Building Multilingual Datasets for Predicting Mental Health Severity through LLMs: Prospects and Challenges

Large Language Models (LLMs) are increasingly being integrated into various medical fields, including mental health support systems. However, there is a gap in research regarding the effectiveness of LLMs in non-English mental health support applications. To address this problem, we present a novel multilingual adaptation of widely-used mental health datasets, translated from English into six languages (e.g., Greek, Turkish, French, Portuguese, German, and Finnish). This dataset enables a comprehensive evaluation of LLM performance in detecting mental health conditions and assessing their severity across multiple languages. By experimenting with GPT and Llama, we observe considerable variability in performance across languages, despite being evaluated on the same translated dataset. This inconsistency underscores the complexities inherent in multilingual mental health support, where language-specific nuances and mental health data coverage can affect the accuracy of the models. Through comprehensive error analysis, we emphasize the risks of relying exclusively on LLMs in medical settings (e.g., their potential to contribute to misdiagnoses). Moreover, our proposed approach offers significant cost savings for multilingual tasks, presenting a major advantage for broad-scale implementation.

💡 Research Summary

The paper addresses the pressing need for multilingual mental‑health AI tools by creating and evaluating a multilingual adaptation of two widely used English‑language datasets: DEP‑SEVERITY (four‑level depression severity) and C‑SSRS (five‑level suicide risk). The authors automatically translate the English posts into six target languages—Turkish, French, Portuguese, German, Greek, and Finnish—using large language models (LLMs) (GPT‑3.5‑turbo and GPT‑4o‑mini) with temperature 0 to ensure deterministic outputs. The translated texts are then fed back into LLMs (including Llama 3.1) via zero‑shot and one‑shot prompts that ask the model to assign the appropriate severity label.

Methodologically, the workflow consists of three stages: (1) translation of source posts, (2) prompting for classification, and (3) comparison of predicted labels with the original ground‑truth using precision, recall, and F1‑score per class, with macro‑averaged scores summarizing overall performance. The same prompts are used across all languages to guarantee a fair comparison.

Experimental results reveal substantial variability across languages. In English, the macro F1 reaches about 0.34, whereas the other languages range from 0.10 to 0.33. Rare classes such as “Behavior” and “Attempt” in the suicide‑risk dataset often receive an F1 of zero, indicating that the models struggle to detect these high‑risk signals after translation.
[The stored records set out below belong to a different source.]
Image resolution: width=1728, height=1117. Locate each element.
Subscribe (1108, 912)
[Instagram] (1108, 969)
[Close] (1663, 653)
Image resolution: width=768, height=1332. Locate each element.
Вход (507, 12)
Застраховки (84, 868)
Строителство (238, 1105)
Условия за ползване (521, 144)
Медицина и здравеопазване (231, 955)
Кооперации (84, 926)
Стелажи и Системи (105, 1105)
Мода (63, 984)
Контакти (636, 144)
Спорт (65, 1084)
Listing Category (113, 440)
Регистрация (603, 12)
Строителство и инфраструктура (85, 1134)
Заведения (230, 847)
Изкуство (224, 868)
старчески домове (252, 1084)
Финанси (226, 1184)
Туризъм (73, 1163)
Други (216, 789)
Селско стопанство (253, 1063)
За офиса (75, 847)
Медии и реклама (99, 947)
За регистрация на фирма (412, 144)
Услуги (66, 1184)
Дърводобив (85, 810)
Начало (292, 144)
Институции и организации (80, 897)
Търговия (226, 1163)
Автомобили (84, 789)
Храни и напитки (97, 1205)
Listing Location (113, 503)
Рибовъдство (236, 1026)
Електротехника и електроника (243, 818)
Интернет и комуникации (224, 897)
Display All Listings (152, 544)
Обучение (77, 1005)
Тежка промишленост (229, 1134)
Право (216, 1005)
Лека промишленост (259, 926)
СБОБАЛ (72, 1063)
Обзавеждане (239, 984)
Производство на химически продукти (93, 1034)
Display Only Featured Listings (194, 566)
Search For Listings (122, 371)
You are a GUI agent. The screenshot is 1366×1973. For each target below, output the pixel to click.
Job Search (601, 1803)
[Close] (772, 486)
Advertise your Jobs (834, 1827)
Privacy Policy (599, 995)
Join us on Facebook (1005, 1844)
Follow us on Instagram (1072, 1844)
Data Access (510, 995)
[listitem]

The authors attribute these gaps to (a) translation‑induced loss of affective nuance, (b) cultural differences in how mental‑health symptoms are expressed, (c) severe class imbalance in the original datasets, and (d) unequal pre‑training exposure of the LLMs to the target languages.

A detailed error analysis shows that sentiment‑laden words are frequently weakened or omitted in translation, leading to under‑estimation of depression severity. Moreover, the models frequently confuse “Supportive” and “Indicator” categories, especially in languages where the translated phrasing is ambiguous. For suicide‑risk detection, direct expressions of suicidal ideation are sometimes softened, causing missed detections of critical risk levels. These findings underscore the danger of deploying LLM‑only pipelines in clinical settings, where false negatives could have severe consequences.

From a cost perspective, the authors argue that using a single LLM for both translation and classification dramatically reduces the need for human annotators and professional translators, making large‑scale multilingual deployment financially feasible. However, given the observed performance disparities, they recommend a hybrid human‑AI workflow, where LLM predictions are reviewed by clinicians or language experts before any clinical decision is made.

The related‑work section situates the study within the broader NLP‑for‑mental‑health literature, noting that earlier approaches relied on hand‑crafted features and monolingual models, while recent multilingual models (e.g., XLM‑R, multilingual BERT) still suffer from low‑resource language challenges. The paper contributes a novel dataset, a reproducible multilingual evaluation pipeline, and an empirical demonstration of the limits of current LLMs for mental‑health severity prediction across languages.

In conclusion, the study proves that multilingual mental‑health datasets can be generated automatically, but performance is highly language‑dependent. Future work should explore (1) hybrid translation strategies that combine human and LLM output, (2) language‑specific prompt engineering and fine‑tuning, (3) techniques to mitigate class imbalance (e.g., oversampling, cost‑sensitive learning), and (4) clinical validation studies to assess real‑world safety and efficacy. Only through such targeted improvements can LLM‑based mental‑health tools become reliable and equitable across linguistic and cultural boundaries.